Brightness: For me (Asus VG248QE), the regular brightness control on the monitor is blocked, as are all other picture adjustments one would care about except contrast. The LightBoost control does give limited brightness control, though. For me, the lowest setting is still a bit too bright for desktop work (games are fine), but that may very well be because my home workspace is a practically unlit corner. Need to install a lamp.

I got LightBoost to work in Linux, but it is very convoluted. The reason is that LightBoost is a DDC protocol with a special encrypted nVidia lock. These steps worked for me:

  1. Boot to Windows (temporarily).
  2. Enable LightBoost (either by connecting a 3D Vision Kit, or by following the LightBoost HOWTO)
  3. Reboot to Linux (do NOT unplug monitor’s power supply).
  4. LightBoost will go away, but the LightBoost feature is still unlocked inside monitor.
  5. Load a custom 1080p modeline with a Vertical Total of 1149 (vsync + front porch + back porch + vertical resolution of 1080).
  6. Disable validation (AllowNonEdidModes)
  7. Switch to the custom modeline.
  8. LightBoost re-enables immediately in Linux. Yay!

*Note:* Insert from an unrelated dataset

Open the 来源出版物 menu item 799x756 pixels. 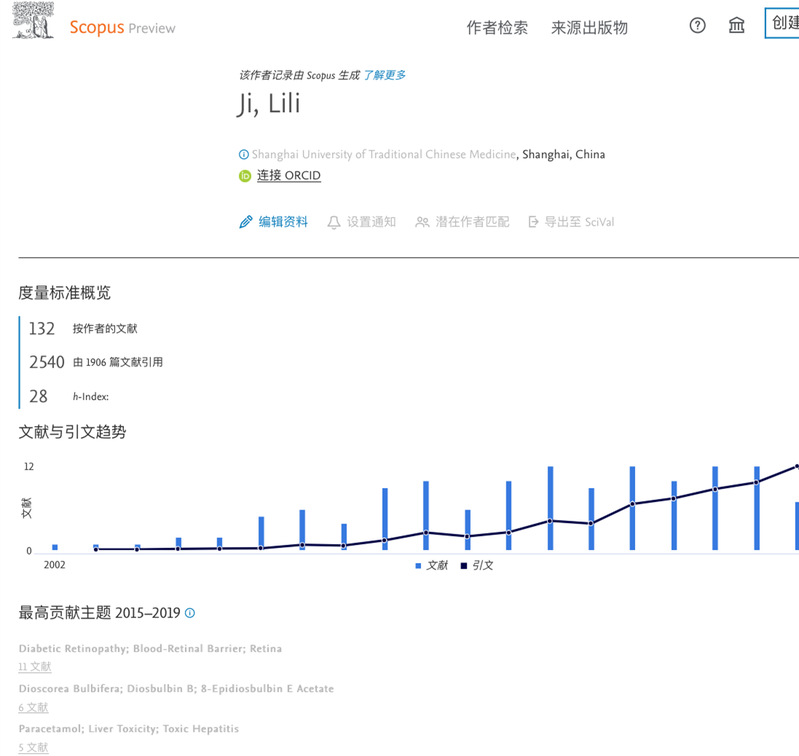click(589, 28)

This is a picture of the LightBoost compatible numbers you will need to add to your custom modeline:
http://www.blurbusters.com/wp-content/uploads/2013/02/toastyx.jpeg

Now, Z-Man’s link has better instructions, far more detailed than the above.
HOWTO: Enable LightBoost under Linux
I think that is the better set of instructions.

But you do need to do a one-time unlocking of LightBoost first. LightBoost behaves this way because it’s a locked/encrypted feature in a LightBoost monitor that requires nVidia drivers to unlock. They did this to prevent AMD from being able to use this feature. Fortunately – for most LightBoost monitors – once this one-time step is done, it’s unlocked until you unplug your monitor.

I can’t boot to windows and wont install it principally.
So I still with no way to enable lightboost :(

But guys, if you have a way to enable nvidia drivers in windows liveusb version (Windows 7 PE or something like it) - please write here. Because I couldn’t do that.

You can enable LightBoost with a different computer (even an nVidia laptop).
Then hotplug the DVI cable, without unplugging the monitor’s power.

There are also easier solutions coming, if you want to wait longer.